= Excerpted passage =
- The Washington Times - Tuesday, February 27, 2001

Taleban order statues destroyed as sacrilege

KABUL, Afghanistan Afghanistan's hard-line Taleban rulers ordered the destruction yesterday of all statues, including a giant 5th-century Buddha that is said to be the world's tallest of its kind.

The order came from the Taleban's supreme leader, Mullah Mohammed Omar, who issued an edict declaring statues, including the ancient Buddhas, as insulting to Islam.

"They should be destroyed so that they are not worshipped now or in the future," Mr. Omar said in his edict.

Afghanistan's ancient Buddhas are located in Bamiyan, about 90 miles west of the Afghan capital of Kabul. One Buddha, measuring 175 feet, is said to be the world's tallest statue in which Buddha is standing up rather than sitting.

Frozen baby makes 'miracle' recovery

EDMONTON, Alberta A Canadian toddler was awake and smiling yesterday in a miraculous recovery after she wandered into subzero temperatures and became so frozen her heart stopped, officials said.

Doctors said the 13-month-old Edmonton girl, who was clinically dead when she arrived at a hospital on Saturday, had no immediate indication of brain injury, although the extent of her frostbite wounds was still being determined.

Medical officials expressed amazement at the recovery, saying there were only "four or five" known cases in which a child has survived after becoming so cold. Her body temperature was 61 degrees Fahrenheit when paramedics reached her.

Army, rebels fight in capital's outskirts

BUJUMBURA, Burundi Rebels engaged government troops on the outskirts of the capital yesterday in heavy fighting, leaving the dead in the streets and the latest efforts to secure peace foundering.

The Hutu rebels seeking to oust the government of President Pierre Buyoya yesterday claimed to have advanced to the Kinama district, eight miles from the capital, Bujumbura.

Defense Minister Cyrille Ndayirukiye said 35 persons, 10 of them rebels, were killed in the fighting since Sunday. His statement did not say how many of the dead were government soldiers. Residents said people were killed in a cross fire.

Collected data entries
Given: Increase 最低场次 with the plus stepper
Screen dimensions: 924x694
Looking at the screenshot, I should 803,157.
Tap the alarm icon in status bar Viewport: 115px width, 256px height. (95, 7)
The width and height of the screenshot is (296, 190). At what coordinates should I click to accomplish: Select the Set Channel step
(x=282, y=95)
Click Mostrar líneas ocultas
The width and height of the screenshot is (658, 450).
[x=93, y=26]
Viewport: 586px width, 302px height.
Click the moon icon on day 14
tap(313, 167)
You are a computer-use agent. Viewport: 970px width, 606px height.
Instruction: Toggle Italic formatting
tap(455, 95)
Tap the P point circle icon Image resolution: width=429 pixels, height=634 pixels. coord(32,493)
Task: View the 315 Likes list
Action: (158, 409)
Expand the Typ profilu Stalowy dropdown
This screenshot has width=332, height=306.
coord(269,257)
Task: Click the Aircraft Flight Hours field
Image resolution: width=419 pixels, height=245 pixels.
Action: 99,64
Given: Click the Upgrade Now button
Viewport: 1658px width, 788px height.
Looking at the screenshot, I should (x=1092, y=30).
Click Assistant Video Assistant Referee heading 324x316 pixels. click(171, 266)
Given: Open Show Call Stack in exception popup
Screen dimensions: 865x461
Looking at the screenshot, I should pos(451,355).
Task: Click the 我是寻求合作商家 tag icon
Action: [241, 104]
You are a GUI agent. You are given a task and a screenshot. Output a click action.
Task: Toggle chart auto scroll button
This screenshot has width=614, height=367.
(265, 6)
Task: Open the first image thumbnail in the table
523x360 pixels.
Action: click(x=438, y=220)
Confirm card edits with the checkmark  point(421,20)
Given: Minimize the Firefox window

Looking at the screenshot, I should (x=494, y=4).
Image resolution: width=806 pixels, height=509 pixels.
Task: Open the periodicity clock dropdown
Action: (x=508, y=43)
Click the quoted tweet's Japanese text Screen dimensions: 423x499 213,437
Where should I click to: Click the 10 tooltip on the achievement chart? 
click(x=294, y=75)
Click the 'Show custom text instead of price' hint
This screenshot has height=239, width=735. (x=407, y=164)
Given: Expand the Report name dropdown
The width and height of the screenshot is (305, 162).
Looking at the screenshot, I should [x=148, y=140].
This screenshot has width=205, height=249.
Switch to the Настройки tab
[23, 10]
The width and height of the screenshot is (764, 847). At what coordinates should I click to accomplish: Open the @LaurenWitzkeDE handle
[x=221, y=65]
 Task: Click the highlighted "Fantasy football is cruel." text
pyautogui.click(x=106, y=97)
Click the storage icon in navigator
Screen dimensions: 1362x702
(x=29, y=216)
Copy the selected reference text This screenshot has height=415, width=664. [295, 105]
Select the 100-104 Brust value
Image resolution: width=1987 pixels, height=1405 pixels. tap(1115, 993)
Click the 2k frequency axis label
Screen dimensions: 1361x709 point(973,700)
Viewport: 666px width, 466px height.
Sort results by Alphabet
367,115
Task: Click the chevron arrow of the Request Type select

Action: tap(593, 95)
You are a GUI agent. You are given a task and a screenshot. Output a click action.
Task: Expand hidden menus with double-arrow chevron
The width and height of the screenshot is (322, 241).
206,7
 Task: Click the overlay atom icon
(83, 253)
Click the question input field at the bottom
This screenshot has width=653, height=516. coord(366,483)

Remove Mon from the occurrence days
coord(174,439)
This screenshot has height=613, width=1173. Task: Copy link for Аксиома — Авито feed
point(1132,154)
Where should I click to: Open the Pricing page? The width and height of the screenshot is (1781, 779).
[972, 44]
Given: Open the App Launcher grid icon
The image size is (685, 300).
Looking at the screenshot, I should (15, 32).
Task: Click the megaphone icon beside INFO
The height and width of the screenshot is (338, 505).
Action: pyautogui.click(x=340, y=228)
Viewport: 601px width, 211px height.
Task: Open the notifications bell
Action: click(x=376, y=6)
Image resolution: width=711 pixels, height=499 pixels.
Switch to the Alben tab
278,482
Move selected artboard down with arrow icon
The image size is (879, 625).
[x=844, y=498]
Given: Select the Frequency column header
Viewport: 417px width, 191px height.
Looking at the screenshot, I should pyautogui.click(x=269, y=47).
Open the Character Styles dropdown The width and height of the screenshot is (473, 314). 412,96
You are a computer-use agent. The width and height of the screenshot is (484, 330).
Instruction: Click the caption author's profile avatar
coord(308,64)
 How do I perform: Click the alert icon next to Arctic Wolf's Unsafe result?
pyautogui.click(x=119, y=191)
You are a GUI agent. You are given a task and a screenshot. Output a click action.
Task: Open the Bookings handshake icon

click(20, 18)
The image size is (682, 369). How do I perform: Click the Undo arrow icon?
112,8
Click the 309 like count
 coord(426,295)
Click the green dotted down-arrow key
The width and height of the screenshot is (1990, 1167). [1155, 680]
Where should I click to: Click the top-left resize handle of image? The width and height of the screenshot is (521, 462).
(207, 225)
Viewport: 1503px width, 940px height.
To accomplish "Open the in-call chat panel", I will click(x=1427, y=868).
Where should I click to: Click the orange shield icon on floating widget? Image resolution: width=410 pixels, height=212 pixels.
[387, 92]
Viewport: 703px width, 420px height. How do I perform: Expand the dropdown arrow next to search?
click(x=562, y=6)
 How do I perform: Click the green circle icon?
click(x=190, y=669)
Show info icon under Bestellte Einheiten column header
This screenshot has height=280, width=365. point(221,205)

= Problems to work on =
#1 In the Washington Times news briefs, what was the Edmonton toddler's body temperature when paramedics reached her?
#2 Go on with the Washington Times news briefs, picking up after their final sentence.

= Responses to the exercise =
#1 61 degrees Fahrenheit.

#2
Yeltsin to stay longer in hospital

MOSCOW Former President Boris Yeltsin, hospitalized three weeks ago with what was described as a viral infection, is recovering more slowly than expected and will remain in the hospital for more analysis, an aide said yesterday.

The announcement came after President Vladimir Putin visited his predecessor in the government's Central Clinical Hospital on his way to South Korea.

Mr. Yeltsin, hospitalized with a fever and suspected viral infection, has been recovering "slower that the doctors initially believed," Vladimir Shevchenko, Mr. Yeltsin's protocol chief, said, according to the Interfax news agency.

Cuban U.N. envoy's lecture is blocked

NEW YORK The United States has barred a senior Cuban U.N. envoy from delivering a lecture on "Cuba After Castro" at a Pennsylvania university, saying the speech was unrelated to his diplomatic duties.

The lecture, which had been set for earlier this month at Lehigh University, "in no way constitutes official United Nations business or the work of the government of Cuba at the United Nations," U.S. envoy Robert Moller said in a letter to a U.N. committee circulated yesterday.

Rafael Dausa Cespedes, the No. 2 diplomat in Cuba's U.N. mission, had been invited by Lehigh's Office of International Education to give a speech there on Feb. 6.

Cardinals to go to Rome in May

VATICAN CITY Cardinals from around the world have been summoned to the Vatican in May to discuss church strategy in the new millennium, the first such meeting in seven years.

The Vatican said the meeting will take place May 21-24.